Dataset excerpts
===
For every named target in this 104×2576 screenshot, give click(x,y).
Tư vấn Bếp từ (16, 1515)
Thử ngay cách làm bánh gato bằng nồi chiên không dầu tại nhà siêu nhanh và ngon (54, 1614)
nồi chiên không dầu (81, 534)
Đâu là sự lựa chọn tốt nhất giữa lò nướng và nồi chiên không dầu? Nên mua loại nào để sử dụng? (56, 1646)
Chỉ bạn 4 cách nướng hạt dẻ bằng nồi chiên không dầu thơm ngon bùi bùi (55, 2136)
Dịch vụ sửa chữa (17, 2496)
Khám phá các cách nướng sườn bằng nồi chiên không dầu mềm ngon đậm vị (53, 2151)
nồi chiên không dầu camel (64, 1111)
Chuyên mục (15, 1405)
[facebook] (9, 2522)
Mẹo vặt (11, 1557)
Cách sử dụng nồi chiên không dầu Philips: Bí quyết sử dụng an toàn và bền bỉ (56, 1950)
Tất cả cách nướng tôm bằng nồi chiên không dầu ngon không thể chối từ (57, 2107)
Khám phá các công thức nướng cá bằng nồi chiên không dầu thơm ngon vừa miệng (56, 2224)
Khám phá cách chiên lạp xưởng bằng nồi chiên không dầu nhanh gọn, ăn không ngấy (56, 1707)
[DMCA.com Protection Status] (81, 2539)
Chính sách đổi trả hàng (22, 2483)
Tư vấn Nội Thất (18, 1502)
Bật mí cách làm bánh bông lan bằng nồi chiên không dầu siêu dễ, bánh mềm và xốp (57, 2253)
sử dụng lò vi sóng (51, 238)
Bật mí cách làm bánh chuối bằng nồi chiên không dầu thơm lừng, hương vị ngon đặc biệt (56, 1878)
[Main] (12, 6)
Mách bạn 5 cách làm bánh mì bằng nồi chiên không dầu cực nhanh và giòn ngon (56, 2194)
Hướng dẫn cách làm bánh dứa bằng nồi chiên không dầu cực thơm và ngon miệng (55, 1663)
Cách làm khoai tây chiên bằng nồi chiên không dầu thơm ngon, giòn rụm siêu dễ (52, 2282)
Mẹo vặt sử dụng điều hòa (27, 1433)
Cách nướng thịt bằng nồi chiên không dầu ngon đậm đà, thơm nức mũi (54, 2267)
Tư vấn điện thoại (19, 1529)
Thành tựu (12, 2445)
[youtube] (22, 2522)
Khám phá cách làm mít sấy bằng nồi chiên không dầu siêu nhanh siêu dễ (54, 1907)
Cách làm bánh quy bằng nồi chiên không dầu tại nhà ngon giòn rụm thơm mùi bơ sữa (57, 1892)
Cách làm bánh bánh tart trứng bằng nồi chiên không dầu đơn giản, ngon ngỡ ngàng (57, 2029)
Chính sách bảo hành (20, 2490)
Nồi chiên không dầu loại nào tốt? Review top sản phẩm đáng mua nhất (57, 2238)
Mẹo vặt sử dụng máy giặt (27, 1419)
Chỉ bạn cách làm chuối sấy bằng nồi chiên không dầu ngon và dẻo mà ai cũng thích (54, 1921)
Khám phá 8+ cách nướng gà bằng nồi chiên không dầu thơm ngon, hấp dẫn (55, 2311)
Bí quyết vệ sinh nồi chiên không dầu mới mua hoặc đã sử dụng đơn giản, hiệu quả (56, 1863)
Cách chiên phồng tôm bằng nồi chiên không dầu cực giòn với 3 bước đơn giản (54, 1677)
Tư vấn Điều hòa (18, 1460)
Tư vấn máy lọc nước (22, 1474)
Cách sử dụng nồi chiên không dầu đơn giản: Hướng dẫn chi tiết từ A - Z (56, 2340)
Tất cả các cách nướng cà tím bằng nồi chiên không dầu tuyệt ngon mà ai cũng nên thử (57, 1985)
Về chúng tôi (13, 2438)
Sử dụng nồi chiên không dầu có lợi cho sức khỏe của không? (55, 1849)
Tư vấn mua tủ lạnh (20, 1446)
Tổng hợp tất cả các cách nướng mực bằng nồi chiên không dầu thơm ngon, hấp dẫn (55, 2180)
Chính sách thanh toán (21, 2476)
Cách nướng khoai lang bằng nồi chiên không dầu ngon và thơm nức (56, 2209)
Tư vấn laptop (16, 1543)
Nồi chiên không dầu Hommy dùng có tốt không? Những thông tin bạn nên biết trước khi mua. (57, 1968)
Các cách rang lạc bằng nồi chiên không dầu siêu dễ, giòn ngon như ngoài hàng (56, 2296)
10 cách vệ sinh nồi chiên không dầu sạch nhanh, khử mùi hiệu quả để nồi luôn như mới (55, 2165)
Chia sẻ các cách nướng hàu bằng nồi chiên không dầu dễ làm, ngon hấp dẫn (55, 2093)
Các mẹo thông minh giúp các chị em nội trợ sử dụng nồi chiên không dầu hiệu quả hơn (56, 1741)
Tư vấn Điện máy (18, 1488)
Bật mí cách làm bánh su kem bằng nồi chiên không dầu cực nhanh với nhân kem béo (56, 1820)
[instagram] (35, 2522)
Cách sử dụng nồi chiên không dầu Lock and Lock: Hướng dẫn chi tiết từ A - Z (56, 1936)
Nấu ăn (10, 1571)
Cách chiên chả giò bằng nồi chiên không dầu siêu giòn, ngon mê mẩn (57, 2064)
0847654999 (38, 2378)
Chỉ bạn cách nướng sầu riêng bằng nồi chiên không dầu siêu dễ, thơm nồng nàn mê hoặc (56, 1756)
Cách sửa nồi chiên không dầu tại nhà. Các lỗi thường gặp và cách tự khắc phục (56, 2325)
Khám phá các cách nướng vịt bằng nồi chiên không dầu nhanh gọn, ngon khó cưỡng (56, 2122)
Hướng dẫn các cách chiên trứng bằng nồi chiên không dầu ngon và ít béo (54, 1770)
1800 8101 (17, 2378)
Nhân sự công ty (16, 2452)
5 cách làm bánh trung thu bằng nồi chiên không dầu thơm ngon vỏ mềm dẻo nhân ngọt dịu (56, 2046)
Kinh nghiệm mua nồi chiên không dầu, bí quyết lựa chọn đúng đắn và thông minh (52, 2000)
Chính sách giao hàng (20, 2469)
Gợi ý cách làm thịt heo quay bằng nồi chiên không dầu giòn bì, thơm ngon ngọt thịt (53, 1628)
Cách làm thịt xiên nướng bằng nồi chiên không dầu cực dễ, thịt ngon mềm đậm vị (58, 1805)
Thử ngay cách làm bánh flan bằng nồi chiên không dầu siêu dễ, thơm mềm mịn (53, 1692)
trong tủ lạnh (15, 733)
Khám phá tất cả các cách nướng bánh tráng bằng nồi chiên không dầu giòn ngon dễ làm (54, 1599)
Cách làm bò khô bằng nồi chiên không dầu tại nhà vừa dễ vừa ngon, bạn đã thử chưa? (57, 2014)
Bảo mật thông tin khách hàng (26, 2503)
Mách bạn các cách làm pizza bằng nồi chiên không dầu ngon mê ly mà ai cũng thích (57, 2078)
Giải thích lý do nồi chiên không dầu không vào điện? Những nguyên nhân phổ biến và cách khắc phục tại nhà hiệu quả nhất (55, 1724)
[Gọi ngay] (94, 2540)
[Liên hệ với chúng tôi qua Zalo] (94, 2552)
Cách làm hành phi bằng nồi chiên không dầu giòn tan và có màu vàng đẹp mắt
===
Work to be completed >> Where the data above reaches the line holding "Nồi chiên không dầu loại", begin printing, and stop after the line holding "Tư vấn laptop (16, 1543)". Each line must be reproduced exactly, with nothing else added.

Answer to this task >>
Nồi chiên không dầu loại nào tốt? Review top sản phẩm đáng mua nhất (57, 2238)
Mẹo vặt sử dụng máy giặt (27, 1419)
Chỉ bạn cách làm chuối sấy bằng nồi chiên không dầu ngon và dẻo mà ai cũng thích (54, 1921)
Khám phá 8+ cách nướng gà bằng nồi chiên không dầu thơm ngon, hấp dẫn (55, 2311)
Bí quyết vệ sinh nồi chiên không dầu mới mua hoặc đã sử dụng đơn giản, hiệu quả (56, 1863)
Cách chiên phồng tôm bằng nồi chiên không dầu cực giòn với 3 bước đơn giản (54, 1677)
Tư vấn Điều hòa (18, 1460)
Tư vấn máy lọc nước (22, 1474)
Cách sử dụng nồi chiên không dầu đơn giản: Hướng dẫn chi tiết từ A - Z (56, 2340)
Tất cả các cách nướng cà tím bằng nồi chiên không dầu tuyệt ngon mà ai cũng nên thử (57, 1985)
Về chúng tôi (13, 2438)
Sử dụng nồi chiên không dầu có lợi cho sức khỏe của không? (55, 1849)
Tư vấn mua tủ lạnh (20, 1446)
Tổng hợp tất cả các cách nướng mực bằng nồi chiên không dầu thơm ngon, hấp dẫn (55, 2180)
Chính sách thanh toán (21, 2476)
Cách nướng khoai lang bằng nồi chiên không dầu ngon và thơm nức (56, 2209)
Tư vấn laptop (16, 1543)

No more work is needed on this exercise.